PIKT's primary mission is to report problems. To be effective, PIKT problem reports should be timely and get to the right people at a pace they can deal with. When configured well, PIKT tells you what you need to know when you need to know it, no more, no less. When configured badly, PIKT doesn't tell you enough, or worse, it tells you way, way too much. So rather than people appreciating PIKT, they come to resent it. At best, PIKT can be a useful and even essential part of your enterprise computing infrastructure. At worst, PIKT can be an annoying nuisance.
Setting the right reporting policies is crucial to PIKT's success and acceptance throughout the enterprise. Following is an extended discussion of ways you might manage the information flow and configure PIKT report messaging "well".

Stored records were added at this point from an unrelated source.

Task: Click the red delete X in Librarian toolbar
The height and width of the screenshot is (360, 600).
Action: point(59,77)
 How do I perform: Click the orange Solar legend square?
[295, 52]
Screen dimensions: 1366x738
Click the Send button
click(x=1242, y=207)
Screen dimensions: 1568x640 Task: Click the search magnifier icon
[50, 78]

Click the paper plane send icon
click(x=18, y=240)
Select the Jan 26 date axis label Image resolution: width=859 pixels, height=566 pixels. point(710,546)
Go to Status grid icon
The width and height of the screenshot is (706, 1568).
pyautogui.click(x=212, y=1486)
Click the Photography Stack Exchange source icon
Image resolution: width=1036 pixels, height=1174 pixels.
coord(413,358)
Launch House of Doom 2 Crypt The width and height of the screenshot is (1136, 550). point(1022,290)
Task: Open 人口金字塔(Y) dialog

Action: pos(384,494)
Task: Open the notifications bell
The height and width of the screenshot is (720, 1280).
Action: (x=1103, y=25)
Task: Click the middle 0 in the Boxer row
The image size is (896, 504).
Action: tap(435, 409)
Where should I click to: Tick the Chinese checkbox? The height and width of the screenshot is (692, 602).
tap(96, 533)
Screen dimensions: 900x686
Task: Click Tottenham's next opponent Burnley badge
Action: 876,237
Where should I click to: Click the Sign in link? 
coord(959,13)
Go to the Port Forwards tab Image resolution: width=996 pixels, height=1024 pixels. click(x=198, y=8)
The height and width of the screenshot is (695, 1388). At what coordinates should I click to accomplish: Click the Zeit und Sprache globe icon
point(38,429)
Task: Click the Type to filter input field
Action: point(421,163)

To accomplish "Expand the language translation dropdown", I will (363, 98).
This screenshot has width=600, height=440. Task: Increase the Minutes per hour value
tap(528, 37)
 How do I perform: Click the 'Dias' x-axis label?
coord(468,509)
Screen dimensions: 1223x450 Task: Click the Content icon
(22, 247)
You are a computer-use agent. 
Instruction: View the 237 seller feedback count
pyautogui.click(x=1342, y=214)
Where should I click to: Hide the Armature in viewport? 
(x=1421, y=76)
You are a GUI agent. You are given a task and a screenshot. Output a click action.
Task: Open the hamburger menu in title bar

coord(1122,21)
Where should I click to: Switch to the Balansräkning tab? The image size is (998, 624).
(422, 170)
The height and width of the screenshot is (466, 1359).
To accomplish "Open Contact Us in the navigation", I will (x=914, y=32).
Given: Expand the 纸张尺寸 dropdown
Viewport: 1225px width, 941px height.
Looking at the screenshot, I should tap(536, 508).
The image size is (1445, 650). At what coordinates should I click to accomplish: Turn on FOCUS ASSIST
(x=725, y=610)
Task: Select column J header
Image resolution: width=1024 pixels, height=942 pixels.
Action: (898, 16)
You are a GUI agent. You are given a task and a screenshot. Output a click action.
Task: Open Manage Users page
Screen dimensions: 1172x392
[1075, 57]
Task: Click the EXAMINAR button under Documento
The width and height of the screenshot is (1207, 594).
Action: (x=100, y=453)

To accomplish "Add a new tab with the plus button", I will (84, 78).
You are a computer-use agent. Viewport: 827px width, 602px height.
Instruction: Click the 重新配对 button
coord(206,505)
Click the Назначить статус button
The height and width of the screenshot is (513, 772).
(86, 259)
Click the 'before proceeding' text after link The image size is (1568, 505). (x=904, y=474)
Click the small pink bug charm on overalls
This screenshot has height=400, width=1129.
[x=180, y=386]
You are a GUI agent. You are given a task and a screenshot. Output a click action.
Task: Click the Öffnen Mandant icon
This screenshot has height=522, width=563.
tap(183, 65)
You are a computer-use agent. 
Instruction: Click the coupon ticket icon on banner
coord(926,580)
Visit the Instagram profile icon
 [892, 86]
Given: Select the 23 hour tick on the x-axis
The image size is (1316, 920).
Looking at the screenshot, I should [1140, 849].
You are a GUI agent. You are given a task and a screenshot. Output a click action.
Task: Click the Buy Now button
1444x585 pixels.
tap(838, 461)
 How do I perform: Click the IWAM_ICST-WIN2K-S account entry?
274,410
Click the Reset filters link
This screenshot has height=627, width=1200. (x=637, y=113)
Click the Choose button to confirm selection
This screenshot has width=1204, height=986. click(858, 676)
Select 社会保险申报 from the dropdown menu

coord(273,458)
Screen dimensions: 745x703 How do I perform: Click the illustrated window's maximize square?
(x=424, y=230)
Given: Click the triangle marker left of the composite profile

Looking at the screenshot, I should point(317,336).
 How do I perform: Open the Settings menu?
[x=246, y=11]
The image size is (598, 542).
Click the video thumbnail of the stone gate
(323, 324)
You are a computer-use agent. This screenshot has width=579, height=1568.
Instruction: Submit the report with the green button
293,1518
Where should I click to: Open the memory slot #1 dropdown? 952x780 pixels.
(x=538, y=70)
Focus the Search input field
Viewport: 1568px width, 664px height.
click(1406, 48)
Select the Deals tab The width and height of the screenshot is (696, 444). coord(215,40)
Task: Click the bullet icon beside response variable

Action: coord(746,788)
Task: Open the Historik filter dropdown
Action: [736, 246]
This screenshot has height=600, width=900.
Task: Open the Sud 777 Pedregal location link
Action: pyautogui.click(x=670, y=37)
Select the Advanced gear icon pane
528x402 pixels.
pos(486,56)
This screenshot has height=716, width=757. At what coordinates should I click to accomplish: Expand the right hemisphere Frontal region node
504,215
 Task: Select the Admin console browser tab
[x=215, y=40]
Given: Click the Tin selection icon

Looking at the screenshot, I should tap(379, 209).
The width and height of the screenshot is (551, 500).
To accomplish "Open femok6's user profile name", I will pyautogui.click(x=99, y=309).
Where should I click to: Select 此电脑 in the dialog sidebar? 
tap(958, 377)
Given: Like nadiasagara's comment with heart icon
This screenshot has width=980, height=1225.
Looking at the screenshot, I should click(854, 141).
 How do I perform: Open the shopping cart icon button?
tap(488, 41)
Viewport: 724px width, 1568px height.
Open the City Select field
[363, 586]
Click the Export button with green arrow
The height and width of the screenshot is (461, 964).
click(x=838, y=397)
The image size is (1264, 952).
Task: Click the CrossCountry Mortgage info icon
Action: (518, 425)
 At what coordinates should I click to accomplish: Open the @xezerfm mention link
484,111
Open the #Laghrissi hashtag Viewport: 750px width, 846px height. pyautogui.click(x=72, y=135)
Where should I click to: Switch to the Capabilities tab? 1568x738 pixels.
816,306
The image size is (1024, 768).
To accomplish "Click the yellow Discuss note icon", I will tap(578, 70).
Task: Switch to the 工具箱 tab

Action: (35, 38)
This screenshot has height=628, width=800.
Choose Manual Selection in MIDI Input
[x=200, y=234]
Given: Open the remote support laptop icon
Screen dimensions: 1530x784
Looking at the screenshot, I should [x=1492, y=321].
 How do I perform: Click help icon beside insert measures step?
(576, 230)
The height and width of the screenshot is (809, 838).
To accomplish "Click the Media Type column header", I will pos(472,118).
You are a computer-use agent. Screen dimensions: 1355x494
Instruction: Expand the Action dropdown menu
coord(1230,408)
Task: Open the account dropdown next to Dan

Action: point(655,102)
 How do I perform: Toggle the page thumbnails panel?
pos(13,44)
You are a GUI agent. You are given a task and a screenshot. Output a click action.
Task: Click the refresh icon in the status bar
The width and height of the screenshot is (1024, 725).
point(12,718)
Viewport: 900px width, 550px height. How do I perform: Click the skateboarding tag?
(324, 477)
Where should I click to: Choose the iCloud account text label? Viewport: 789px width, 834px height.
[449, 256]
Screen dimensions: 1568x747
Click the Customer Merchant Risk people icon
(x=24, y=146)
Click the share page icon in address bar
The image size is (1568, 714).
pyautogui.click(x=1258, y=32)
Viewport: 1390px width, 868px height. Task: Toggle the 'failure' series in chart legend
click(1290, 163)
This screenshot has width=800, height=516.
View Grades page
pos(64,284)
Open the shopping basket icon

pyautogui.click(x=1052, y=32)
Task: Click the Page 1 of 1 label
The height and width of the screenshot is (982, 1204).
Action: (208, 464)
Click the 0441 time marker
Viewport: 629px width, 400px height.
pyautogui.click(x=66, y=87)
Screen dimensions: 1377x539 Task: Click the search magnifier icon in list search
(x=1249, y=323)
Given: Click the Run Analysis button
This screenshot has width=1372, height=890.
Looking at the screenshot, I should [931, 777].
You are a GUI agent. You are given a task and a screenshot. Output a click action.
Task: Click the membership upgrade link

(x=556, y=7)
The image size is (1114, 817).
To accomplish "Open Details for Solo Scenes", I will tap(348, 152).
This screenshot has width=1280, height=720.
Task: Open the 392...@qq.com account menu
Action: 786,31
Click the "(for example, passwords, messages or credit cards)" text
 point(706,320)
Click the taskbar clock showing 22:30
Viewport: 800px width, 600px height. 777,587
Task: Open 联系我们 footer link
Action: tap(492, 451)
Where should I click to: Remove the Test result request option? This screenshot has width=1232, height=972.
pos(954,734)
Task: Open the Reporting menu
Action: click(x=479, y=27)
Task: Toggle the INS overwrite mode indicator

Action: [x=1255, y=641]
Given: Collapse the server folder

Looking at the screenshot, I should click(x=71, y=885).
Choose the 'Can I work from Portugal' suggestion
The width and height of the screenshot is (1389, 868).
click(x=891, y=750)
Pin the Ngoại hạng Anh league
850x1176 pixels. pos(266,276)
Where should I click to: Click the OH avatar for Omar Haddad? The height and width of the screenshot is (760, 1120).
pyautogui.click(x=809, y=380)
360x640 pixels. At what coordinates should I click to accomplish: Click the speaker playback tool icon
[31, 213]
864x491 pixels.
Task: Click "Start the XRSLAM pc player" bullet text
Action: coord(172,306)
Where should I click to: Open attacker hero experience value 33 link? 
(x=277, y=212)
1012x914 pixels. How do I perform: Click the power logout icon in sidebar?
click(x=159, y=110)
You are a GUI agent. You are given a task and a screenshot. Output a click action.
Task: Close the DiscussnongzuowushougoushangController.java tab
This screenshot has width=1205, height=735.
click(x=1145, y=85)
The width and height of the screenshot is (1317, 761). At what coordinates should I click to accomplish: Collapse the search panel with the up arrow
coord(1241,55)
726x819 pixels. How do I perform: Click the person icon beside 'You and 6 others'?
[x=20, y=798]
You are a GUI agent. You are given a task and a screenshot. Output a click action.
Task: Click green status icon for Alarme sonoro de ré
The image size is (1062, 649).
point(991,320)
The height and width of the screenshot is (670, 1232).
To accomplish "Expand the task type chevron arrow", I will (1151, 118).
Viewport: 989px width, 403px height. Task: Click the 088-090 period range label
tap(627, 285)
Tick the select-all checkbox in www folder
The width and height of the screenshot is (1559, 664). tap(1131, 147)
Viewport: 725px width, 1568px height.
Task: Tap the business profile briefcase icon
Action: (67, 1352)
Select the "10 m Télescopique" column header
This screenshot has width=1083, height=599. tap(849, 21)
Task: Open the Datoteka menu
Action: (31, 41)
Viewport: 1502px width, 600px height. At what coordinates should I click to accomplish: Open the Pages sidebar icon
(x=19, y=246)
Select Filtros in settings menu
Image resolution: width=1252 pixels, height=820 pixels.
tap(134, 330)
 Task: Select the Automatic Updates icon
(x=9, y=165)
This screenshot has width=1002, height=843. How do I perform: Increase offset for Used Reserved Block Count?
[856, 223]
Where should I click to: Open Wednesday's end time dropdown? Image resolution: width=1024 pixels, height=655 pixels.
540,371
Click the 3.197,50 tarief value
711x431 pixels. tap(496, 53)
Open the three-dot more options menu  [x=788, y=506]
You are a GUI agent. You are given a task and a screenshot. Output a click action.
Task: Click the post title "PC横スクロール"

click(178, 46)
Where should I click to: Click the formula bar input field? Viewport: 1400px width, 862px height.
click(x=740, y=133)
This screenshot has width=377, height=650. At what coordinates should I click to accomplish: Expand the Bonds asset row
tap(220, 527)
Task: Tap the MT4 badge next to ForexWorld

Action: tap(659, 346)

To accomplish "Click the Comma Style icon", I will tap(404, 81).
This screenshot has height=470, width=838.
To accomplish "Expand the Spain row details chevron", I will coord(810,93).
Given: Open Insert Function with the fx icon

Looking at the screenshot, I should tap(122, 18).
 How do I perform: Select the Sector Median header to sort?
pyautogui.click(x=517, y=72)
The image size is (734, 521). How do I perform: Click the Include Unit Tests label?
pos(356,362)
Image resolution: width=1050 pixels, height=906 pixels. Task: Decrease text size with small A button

There are many different ways you could organize your PIKT e-mail macros. (Indeed, one might even disregard macros entirely and instead use hard-coded e-mail addresses within alerts.cfg and elsewhere.) If you opt for the e-mail macro approach, this example pikt_mail_macros.cfg file is one way how you might arrange it:
/////////////////////////////////////////////////////////////////////////////// // // pikt mail macros - pikt mail routing // /////////////////////////////////////////////////////////////////////////////// // piktadmin byrd byrd\@acme.com piktadmin =byrd // pikt head honcho /////////////////////////////////////////////////////////////////////////////// // everyone else dowland dowland\@acme.com telemann telemann\@acme.com tartini tartini\@acme.com josquin desprez.gmail\@acme.com boyce #if missioncritical boyce\@acme.com #else =piktnullchar #endif /////////////////////////////////////////////////////////////////////////////// // mail groups sysadmins =dowland =boyce =piktadmin coders =telemann =tartini =josquin /////////////////////////////////////////////////////////////////////////////// // the various pikt- macros, the addresses used in the =piktlnk(alerts.cfg, ref/ref.2.alerts.cfg.html) mailcmd pikt-emergency =sysadmins =coders sysadmins-urgent =sysadmins coders-urgent =coders =piktadmin sysadmins-critical =sysadmins coders-critical =coders =piktadmin sysadmins-warning =sysadmins coders-warning =coders =piktadmin pikt-notice =piktadmin pikt-info =piktadmin pikt-admin =piktadmin pikt-debug =piktadmin pikt-test =piktadmin ///////////////////////////////////////////////////////////////////////////////In this #include file's first section, we set some macros for the piktadmin. 'byrd' is a macro defined as the e-mail address 'byrd\@acme.com'. In the second macro definition, =byrd is the designated piktadmin.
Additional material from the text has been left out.